_Aim of the task_
Transcribe all the records with complete accuracy.

-------- Data for processing

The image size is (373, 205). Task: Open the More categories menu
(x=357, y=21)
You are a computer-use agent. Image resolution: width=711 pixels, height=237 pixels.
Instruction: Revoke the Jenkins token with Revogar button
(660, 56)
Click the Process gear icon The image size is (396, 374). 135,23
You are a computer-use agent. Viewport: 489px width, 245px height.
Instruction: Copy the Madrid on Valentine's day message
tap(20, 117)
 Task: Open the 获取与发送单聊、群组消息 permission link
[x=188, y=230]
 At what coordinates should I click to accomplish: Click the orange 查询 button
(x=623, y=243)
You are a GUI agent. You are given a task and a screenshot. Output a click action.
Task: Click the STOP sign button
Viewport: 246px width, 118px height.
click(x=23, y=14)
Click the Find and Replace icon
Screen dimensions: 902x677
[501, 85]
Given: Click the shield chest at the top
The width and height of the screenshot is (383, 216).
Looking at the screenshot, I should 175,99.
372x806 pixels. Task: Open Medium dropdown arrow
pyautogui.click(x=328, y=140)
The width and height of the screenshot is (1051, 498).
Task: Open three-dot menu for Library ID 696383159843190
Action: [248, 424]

----------------

_Response box_
The image size is (373, 205). Task: Open the More categories menu
(x=357, y=21)
You are a computer-use agent. Image resolution: width=711 pixels, height=237 pixels.
Instruction: Revoke the Jenkins token with Revogar button
(660, 56)
Click the Process gear icon The image size is (396, 374). 135,23
You are a computer-use agent. Viewport: 489px width, 245px height.
Instruction: Copy the Madrid on Valentine's day message
tap(20, 117)
 Task: Open the 获取与发送单聊、群组消息 permission link
[x=188, y=230]
 At what coordinates should I click to accomplish: Click the orange 查询 button
(x=623, y=243)
You are a GUI agent. You are given a task and a screenshot. Output a click action.
Task: Click the STOP sign button
Viewport: 246px width, 118px height.
click(x=23, y=14)
Click the Find and Replace icon
Screen dimensions: 902x677
[501, 85]
Given: Click the shield chest at the top
The width and height of the screenshot is (383, 216).
Looking at the screenshot, I should 175,99.
372x806 pixels. Task: Open Medium dropdown arrow
pyautogui.click(x=328, y=140)
The width and height of the screenshot is (1051, 498).
Task: Open three-dot menu for Library ID 696383159843190
Action: [248, 424]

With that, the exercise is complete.